**Aufgabenbeschreibung**. Gib alle folgenden Einträge Zeile für Zeile unverändert wieder. Lass die Bilder dabei weg.

**Einträge zur Aufgabe**.
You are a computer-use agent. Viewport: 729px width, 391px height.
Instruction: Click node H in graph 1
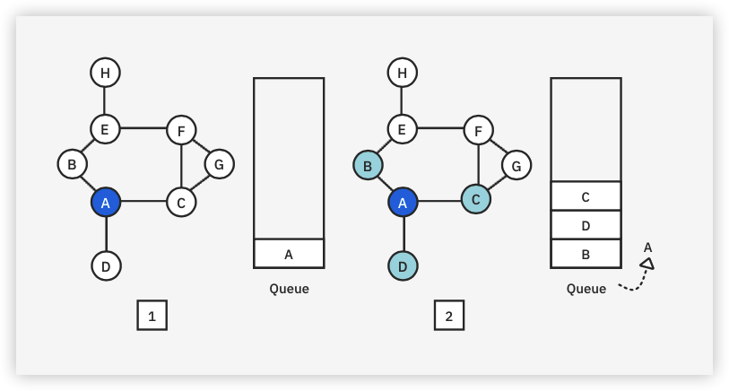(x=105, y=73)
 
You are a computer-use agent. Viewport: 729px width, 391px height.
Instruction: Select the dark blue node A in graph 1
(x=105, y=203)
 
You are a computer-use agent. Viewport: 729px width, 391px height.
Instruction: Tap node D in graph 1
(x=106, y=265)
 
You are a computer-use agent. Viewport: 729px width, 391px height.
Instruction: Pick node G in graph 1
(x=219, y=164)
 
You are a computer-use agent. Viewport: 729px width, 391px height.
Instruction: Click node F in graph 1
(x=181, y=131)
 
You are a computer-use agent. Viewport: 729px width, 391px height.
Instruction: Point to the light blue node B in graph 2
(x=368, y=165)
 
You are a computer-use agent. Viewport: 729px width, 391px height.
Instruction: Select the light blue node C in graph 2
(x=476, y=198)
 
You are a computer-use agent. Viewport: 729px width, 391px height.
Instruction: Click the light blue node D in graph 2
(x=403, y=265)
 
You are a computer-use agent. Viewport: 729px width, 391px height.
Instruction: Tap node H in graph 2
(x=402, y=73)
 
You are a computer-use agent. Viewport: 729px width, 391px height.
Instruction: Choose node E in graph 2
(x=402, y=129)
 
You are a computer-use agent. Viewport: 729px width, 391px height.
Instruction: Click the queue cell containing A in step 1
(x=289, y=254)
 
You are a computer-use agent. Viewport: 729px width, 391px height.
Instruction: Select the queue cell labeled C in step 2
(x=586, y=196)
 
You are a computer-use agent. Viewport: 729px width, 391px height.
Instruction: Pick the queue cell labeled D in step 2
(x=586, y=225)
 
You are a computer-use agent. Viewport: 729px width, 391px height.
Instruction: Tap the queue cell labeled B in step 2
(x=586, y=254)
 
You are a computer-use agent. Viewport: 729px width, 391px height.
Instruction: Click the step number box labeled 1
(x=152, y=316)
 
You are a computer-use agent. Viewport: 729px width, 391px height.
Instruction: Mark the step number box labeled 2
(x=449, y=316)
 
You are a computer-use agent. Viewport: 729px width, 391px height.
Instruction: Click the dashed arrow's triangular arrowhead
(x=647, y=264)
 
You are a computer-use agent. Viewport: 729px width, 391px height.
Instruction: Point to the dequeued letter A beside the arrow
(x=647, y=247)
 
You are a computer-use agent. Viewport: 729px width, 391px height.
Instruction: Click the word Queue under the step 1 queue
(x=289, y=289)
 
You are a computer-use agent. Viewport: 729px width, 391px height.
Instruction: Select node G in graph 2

**Vollständige Antwort**.
You are a computer-use agent. Viewport: 729px width, 391px height.
Instruction: Click node H in graph 1
(x=105, y=73)
 
You are a computer-use agent. Viewport: 729px width, 391px height.
Instruction: Select the dark blue node A in graph 1
(x=105, y=203)
 
You are a computer-use agent. Viewport: 729px width, 391px height.
Instruction: Tap node D in graph 1
(x=106, y=265)
 
You are a computer-use agent. Viewport: 729px width, 391px height.
Instruction: Pick node G in graph 1
(x=219, y=164)
 
You are a computer-use agent. Viewport: 729px width, 391px height.
Instruction: Click node F in graph 1
(x=181, y=131)
 
You are a computer-use agent. Viewport: 729px width, 391px height.
Instruction: Point to the light blue node B in graph 2
(x=368, y=165)
 
You are a computer-use agent. Viewport: 729px width, 391px height.
Instruction: Select the light blue node C in graph 2
(x=476, y=198)
 
You are a computer-use agent. Viewport: 729px width, 391px height.
Instruction: Click the light blue node D in graph 2
(x=403, y=265)
 
You are a computer-use agent. Viewport: 729px width, 391px height.
Instruction: Tap node H in graph 2
(x=402, y=73)
 
You are a computer-use agent. Viewport: 729px width, 391px height.
Instruction: Choose node E in graph 2
(x=402, y=129)
 
You are a computer-use agent. Viewport: 729px width, 391px height.
Instruction: Click the queue cell containing A in step 1
(x=289, y=254)
 
You are a computer-use agent. Viewport: 729px width, 391px height.
Instruction: Select the queue cell labeled C in step 2
(x=586, y=196)
 
You are a computer-use agent. Viewport: 729px width, 391px height.
Instruction: Pick the queue cell labeled D in step 2
(x=586, y=225)
 
You are a computer-use agent. Viewport: 729px width, 391px height.
Instruction: Tap the queue cell labeled B in step 2
(x=586, y=254)
 
You are a computer-use agent. Viewport: 729px width, 391px height.
Instruction: Click the step number box labeled 1
(x=152, y=316)
 
You are a computer-use agent. Viewport: 729px width, 391px height.
Instruction: Mark the step number box labeled 2
(x=449, y=316)
 
You are a computer-use agent. Viewport: 729px width, 391px height.
Instruction: Click the dashed arrow's triangular arrowhead
(x=647, y=264)
 
You are a computer-use agent. Viewport: 729px width, 391px height.
Instruction: Point to the dequeued letter A beside the arrow
(x=647, y=247)
 
You are a computer-use agent. Viewport: 729px width, 391px height.
Instruction: Click the word Queue under the step 1 queue
(x=289, y=289)
 
You are a computer-use agent. Viewport: 729px width, 391px height.
Instruction: Select node G in graph 2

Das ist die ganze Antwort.